Cloaking partisanship in fact-checking

Matthew Hoy
By Matthew Hoy on October 6, 2008

National Review's Byron York makes a point that I've made previously and then takes it a step farther: The fact-checkers aren't neutral.

It’s fair to say that John McCain has taken more heat from the fact-checkers than has Barack Obama, so much so that one prominent analyst has declared that “lies are more central” to McCain’s campaign than to Obama’s.

But if you look at the factchecking of some of the McCain campaign’s most prominent claims, you’ll see that the objections raised are often matters of degree — that McCain claimed that Obama did this or that X number of times, when in fact Obama did it Y number of times — or of tone, or of verb tense. Which leads to the question: What if McCain adjusted his campaign claims to conform to the fact-checkers’ objections? In a number of cases he could easily satisfy their criticisms and still have a devastating attack against Obama. Would they then pronounce those claims accurate?

York concludes with this point that says all you need to know about organizations that are presuming to be the be-all of fact-checking.

Back in July, FactCheck.org wrote that even if McCain and the Republicans accused Obama of voting to raise taxes 54 times — instead of 94 times — FactCheck would still “have plenty to say about it. As we mentioned, most of those were measures to tax the rich or corporations; many aimed to fund government programs; and most didn’t actually raise taxes in and of themselves.” Well, is 54 — FactCheck’s number, not McCain’s — correct or not? Is it, in the end, a fact?

The point of all this is that factchecking reports begin with an analysis of details but end with the factchecker’s opinion of what an ad or speech “implies” or what “impression” it leaves. And that takes the fact-checkers away from the realm of fact.

At last week's debate, one of Sarah Palin's false statements was when she said that Obama had voted to raise taxes on "families" making as little as $42,000 a year. The $42,000 is a "corrected" number -- the original number was $31,500 a year -- the taxable income of an individual making $42,000. Palin should have said "folks" or "people" because those words are accurate. Just that one wrong word gets Palin a handful of Pinnochios.

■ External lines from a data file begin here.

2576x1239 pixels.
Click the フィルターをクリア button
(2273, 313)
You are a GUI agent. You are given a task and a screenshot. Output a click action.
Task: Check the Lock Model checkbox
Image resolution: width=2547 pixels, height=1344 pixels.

And Factcheck.org did something similar today in attacking another McCain ad.

A McCain-Palin ad calls Obama "dishonorable," while distorting his words and votes on troop funding.

  • It accuses him of saying "our troops in Afghanistan" are just bombing villages and killing civilians. What Obama said, in context, was a criticism of U.S. military strategy, and not of American troops.
  • It accuses Obama and "Congressional liberals" of voting repeatedly to cut off funding for troops, "increasing the risk on their lives." In fact, the votes were for bringing the troops home, cutting off funding only if the president failed to comply.

 

Let's start with the first one.

Obama (August 2007): We’ve got to get the job done there and that requires us to have enough troops so that we’re not just air-raiding villages and killing civilians, which is causing enormous problems there.

At the time, then-Republican presidential candidate Mitt Romney attacked Obama for the remark. But Obama was on solid ground. As The Associated Press concluded: "As of Aug. 1 [2007], the AP count shows that while militants killed 231 civilians in attacks in 2007, Western forces killed 286. Another 20 were killed in crossfire that can't be attributed to one party." Even President Bush admitted that there were too many civilian casualties, saying: "The president [Afghan president Hamid Karzai] rightly expressed his concerns about civilian casualty. And I assured him that we share those concerns."

You'll recall once again that Palin's mistaken use of "families" rather than "folks" or "people" made her statement false.

Obama's use of "just" makes FactCheck.org's defense of him false. The civilian casualties rates and the comparison of the numbers of civilians killed by U.S. troops versus those killed by the Taliban and al Qaeda are just a smokescreen. The fact is that the terrorists target civilians, U.S. troops don't. U.S. troops end up killing civilians because the terrorists use them as human shields.

Obama has every right to criticize U.S. strategy in Afghanistan, but the Americans troops are not "just air-raiding villages and killing civilians." In fact, air-raiding villages and killing civilians is not U.S. strategy, but Obama's statement implies that it is. That's a slander.

Factcheck.org's second point is also dishonest.

The ad claims that these votes would have been "increasing the risk on their lives," but in fact they were actually votes for winding down the Iraq war. Funding for active duty combat troops in Iraq would have been cut off only if the president failed to comply.

Obama, and the House and Senate Democrats knew the President wasn't going to comply. He'd made that clear long before they voted. Knowing that fact, their vote was in effect to cut off funding for the troops.

When Factcheck.org goes after Democrats, it's an admission against interest. It gives them cover and credibility when they attack Republicans. It's similar to Saturday's move by the New York Times to sorta cover the Obama-terrorist William Ayers connection in such a way as to minimize and obfuscate at the same time they can say that they "covered" the issue and were therefore not journalistically inept.